Avevano tutti bisogno di abiti civili, perciò bussarono alle porte dei contadini della zona e furono sfamati e rivestiti; poi si diressero verso la stazione più vicina per salire sul primo treno diretto a Genova o comunque verso il centro Italia. Ma quando il treno arrivò era stracarico e faticarono perfino a trovare un posto in piedi.
Durante il viaggio passò il controllore e chiese i biglietti: nessuno ce li aveva… il poveruomo ci pensò un po’ e poi quasi supplicò: “Ce l’avete almeno un po’ di pane? Ho fame anch’io!”
Tutti tirarono fuori quel che avevano nello zaino e ci fu cibo per tutti.
Dopo qualche giorno, tra un bombardamento e l’altro, il treno riuscì ad arrivare a Genova, ma alla stazione passavano le ronde tedesche ed era pericoloso farsi vedere in giro. Enrico stava per finire nelle loro mani quando una signora elegante, ben vestita e gentile si avvicinò a lui e gli disse: ”Stai attento, sono vicini, vieni qui, ti chiudo nel bagno e ti riapro a pericolo passato” e così fece. Quando Enrico fu liberato si accorse che molti dei suoi compagni erano stati catturati… Il ragazzo ringraziò la donna e lei gli spiegò che anche suo figlio era in guerra e sperava che qualche altra madre lo aiutasse come lei aveva fatto con lui.
Dopo una quindicina di giorni dalla partenza Enrico giunse di nuovo a casa e si nascose nei boschi fino alla fine della guerra. Dopo la liberazione ricominciò a fare la vita di sempre, da boscaiolo e carbonaio .
Nei primi anni ‘60 aveva una ditta artigianale: in inverno produceva carbone vicino a casa e nell’estate legna nella macchia.
Quando erano sull’Appennino era impossibile per loro tornare a casa tutte le sere, perciò viveva in baracca e tornava ogni settimana ed a volte anche ogni due . A quel tempo non aveva i soldi per portarci al mare a noi della famiglia, ma ci portava ìcon lui in montagna. Nel 1961 io, mio fratello e la mamma andammo con lui sull’Alpe delle Tre Potenze. Ricordo poco o nulla a ma so che in quindici giorni mangiai tantissime fragoline di bosco con lo zucchero…

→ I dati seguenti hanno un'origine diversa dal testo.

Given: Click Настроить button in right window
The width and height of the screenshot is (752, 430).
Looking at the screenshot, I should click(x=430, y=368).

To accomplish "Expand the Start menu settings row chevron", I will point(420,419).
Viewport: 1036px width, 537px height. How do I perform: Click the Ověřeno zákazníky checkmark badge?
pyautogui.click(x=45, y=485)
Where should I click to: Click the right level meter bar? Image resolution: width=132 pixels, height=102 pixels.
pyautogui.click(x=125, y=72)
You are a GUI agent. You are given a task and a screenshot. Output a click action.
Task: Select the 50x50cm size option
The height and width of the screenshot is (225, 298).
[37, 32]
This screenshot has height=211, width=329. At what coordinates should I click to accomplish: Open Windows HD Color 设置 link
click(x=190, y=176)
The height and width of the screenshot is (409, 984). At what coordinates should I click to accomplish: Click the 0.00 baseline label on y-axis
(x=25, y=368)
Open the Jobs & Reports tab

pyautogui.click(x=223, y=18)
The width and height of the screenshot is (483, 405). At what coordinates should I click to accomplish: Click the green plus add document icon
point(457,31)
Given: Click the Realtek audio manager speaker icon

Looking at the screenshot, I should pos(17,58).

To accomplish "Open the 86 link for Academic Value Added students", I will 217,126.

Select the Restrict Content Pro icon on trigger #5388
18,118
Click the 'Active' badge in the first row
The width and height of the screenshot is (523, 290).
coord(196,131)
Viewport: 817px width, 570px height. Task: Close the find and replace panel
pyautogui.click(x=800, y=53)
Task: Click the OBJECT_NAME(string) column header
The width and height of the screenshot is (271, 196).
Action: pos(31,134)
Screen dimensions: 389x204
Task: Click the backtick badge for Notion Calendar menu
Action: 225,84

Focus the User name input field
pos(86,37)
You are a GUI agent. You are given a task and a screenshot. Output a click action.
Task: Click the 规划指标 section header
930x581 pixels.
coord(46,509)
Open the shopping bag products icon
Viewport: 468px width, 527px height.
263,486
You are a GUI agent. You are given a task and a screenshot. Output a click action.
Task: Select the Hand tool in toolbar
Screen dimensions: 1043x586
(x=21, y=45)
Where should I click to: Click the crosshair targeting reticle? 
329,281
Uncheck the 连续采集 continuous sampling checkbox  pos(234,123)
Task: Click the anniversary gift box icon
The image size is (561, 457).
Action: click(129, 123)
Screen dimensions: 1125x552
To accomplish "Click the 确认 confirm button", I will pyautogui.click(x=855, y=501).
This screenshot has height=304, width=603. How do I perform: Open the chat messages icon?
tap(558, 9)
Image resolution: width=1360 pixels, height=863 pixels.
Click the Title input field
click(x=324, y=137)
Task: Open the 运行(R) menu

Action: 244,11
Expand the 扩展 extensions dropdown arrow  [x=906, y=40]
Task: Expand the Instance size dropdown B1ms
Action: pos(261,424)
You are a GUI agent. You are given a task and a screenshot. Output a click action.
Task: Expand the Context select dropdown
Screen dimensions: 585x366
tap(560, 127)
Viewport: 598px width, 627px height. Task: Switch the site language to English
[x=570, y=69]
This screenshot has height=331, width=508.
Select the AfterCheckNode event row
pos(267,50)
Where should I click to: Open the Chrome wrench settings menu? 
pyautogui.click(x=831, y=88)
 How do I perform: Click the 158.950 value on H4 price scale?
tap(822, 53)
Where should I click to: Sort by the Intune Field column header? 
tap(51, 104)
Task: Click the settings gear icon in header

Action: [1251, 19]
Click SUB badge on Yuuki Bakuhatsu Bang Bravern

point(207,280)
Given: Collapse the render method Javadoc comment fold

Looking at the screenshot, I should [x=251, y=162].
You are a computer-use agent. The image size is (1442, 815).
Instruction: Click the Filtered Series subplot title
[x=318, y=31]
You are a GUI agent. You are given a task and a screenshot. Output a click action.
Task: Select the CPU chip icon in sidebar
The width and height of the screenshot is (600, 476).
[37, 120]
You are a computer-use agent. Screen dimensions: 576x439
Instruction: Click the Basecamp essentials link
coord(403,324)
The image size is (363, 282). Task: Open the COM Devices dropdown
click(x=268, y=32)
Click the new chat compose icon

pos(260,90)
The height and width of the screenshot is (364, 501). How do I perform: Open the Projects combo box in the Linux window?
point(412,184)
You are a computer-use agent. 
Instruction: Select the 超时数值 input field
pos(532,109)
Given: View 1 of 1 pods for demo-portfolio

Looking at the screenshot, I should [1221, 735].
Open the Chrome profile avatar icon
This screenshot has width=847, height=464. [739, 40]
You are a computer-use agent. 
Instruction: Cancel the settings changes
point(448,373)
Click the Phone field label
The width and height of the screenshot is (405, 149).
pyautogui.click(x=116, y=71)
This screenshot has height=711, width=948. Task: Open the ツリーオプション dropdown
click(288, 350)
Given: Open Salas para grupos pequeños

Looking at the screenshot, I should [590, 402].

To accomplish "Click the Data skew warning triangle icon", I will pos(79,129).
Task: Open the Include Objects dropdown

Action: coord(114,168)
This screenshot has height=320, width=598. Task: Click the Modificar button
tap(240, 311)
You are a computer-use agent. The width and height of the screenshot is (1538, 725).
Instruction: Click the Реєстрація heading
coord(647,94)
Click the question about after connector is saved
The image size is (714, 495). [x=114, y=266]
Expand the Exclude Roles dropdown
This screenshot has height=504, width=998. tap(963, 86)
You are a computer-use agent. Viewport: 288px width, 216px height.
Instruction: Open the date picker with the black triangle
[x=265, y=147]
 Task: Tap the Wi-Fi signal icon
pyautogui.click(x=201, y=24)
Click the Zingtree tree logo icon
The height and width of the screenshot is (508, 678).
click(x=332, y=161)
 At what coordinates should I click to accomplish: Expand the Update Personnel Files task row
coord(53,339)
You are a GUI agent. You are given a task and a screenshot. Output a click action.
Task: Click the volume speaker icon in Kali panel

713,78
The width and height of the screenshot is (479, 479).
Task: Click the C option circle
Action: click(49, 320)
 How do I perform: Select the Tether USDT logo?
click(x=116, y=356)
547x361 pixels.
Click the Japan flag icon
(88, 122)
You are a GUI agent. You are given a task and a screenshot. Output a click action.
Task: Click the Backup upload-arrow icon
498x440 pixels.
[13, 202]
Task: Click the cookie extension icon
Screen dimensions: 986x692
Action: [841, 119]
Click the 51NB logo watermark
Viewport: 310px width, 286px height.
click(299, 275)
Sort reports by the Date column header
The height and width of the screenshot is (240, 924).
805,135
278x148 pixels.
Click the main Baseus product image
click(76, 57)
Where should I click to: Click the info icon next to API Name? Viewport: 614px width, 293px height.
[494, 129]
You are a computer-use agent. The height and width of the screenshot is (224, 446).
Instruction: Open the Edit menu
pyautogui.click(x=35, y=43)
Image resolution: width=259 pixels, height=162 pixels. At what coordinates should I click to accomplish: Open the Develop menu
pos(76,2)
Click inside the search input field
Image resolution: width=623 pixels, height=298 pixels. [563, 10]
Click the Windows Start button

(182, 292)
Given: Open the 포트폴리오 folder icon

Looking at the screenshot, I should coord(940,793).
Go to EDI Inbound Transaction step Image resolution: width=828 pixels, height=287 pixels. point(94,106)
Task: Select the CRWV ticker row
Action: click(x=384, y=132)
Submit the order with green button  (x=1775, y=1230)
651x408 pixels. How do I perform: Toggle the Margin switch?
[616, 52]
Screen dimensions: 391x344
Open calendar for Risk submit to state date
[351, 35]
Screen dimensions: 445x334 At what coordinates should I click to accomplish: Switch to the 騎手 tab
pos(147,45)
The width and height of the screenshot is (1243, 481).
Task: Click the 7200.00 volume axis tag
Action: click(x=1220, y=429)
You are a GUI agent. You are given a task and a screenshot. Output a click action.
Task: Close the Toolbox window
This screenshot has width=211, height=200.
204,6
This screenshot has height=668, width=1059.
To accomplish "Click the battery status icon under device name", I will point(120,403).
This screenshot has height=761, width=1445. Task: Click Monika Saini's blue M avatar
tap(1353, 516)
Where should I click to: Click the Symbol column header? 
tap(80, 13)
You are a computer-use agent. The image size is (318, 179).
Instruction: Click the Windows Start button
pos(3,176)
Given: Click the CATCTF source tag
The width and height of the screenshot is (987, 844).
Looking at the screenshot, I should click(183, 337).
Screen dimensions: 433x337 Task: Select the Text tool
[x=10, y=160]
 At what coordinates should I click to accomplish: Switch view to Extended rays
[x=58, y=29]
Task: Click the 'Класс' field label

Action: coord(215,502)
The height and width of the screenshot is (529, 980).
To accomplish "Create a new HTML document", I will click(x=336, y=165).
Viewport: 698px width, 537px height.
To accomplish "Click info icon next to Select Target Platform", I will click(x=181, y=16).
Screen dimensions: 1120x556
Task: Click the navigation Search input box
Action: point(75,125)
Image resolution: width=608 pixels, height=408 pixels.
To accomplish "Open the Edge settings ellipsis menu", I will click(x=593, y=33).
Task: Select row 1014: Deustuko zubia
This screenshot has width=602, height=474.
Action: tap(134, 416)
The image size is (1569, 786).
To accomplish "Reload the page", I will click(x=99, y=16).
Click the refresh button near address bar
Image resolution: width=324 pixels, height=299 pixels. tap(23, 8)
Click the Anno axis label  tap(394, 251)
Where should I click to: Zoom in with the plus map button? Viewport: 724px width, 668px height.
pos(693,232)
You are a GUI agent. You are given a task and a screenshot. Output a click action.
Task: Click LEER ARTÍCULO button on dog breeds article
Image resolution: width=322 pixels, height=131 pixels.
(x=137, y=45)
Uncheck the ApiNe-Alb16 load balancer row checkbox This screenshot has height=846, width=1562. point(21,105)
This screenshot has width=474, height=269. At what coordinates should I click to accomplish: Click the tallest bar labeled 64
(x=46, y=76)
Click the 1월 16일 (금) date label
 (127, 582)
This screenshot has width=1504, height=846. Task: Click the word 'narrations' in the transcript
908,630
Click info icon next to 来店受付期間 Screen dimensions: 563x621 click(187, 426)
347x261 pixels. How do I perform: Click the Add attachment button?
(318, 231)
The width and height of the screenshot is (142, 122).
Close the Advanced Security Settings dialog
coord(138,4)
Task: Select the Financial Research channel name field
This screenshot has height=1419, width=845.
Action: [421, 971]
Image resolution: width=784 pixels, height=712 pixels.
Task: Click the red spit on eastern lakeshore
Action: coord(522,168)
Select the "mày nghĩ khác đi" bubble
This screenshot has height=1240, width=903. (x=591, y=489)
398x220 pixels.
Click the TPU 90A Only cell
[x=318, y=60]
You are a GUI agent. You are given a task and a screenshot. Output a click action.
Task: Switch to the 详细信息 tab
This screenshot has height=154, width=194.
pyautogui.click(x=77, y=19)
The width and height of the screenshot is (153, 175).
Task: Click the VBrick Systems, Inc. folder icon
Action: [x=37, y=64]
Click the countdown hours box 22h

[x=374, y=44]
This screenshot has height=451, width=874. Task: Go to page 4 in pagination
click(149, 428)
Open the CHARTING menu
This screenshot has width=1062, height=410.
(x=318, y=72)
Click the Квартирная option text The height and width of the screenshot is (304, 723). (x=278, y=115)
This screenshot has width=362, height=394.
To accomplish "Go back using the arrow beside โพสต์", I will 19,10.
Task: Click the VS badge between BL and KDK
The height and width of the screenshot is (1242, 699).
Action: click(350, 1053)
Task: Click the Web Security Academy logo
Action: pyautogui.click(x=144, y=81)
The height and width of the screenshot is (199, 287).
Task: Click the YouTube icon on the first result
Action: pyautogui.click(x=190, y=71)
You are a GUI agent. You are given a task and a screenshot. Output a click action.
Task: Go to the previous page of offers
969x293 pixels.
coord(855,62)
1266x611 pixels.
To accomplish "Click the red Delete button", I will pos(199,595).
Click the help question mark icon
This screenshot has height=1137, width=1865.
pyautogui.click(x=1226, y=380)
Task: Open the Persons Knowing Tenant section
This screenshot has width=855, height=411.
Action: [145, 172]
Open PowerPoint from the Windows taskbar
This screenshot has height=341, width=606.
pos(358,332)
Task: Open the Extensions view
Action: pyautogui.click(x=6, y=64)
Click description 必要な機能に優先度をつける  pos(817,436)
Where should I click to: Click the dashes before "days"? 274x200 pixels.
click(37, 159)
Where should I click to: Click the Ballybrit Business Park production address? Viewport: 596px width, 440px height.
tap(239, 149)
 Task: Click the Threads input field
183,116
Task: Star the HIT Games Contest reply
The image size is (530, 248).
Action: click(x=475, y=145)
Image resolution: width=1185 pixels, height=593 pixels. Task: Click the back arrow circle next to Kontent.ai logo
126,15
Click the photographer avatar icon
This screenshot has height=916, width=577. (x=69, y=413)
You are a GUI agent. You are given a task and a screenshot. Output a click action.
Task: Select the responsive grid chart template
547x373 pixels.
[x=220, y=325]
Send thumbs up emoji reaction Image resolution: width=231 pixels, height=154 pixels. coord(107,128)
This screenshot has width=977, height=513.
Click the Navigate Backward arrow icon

Ricordo invece le vacanze in Capo Corsonna nel 1963: arrivammo fino ad un certo punto sopra un camion e poi continuammo a piedi finchè giungemmo davanti ad una baracca chiusa con rami di legno . Dentro. in fondo, di fronte all’entrata, c’era un focolare improvvisato e sopra, a diritto un buco nel tetto, di fianco , sulla sinistra, i pagliericci degli operai, realizzati con sacchi di foglie di faggio e coperte, sulla destra il giaciglio per la nostra famiglia. Quello che mi sembrò più strano fu il dormire vestiti, con il fuoco acceso, credo, anche la notte .
Durante l’estate andavamo qualche giorno anche ai Giuliani, sopra Renaio , dove c’era il capannello di famiglia , che conservava ancora oggetti creati dal Nisio. Io e mio fratello facevamo colazione in due scodelle di legno che aveva realizzato lui stesso.
Siccome l’acqua in casa non c’era, andavamo a prenderla ad una sorgente vicina, io con il fiasco e mio fratello con la barletta, una specie di botte piccola, ovale , schiacciata nel mezzo, che manteneva l’acqua fresca.
Negli anni ’70 mio padre smise di produrre carbone perché c’era poca richiesta, ma continuò a tagliare legna da ardere . Negli anni ’80 andò in pensione ed allora decise di costruire una carbonaia vicino a casa per mostrare ai bambini di oggi come si produce il carbone di legna. E’ così che è diventato “Enrico, l’ultimo carbonaio”.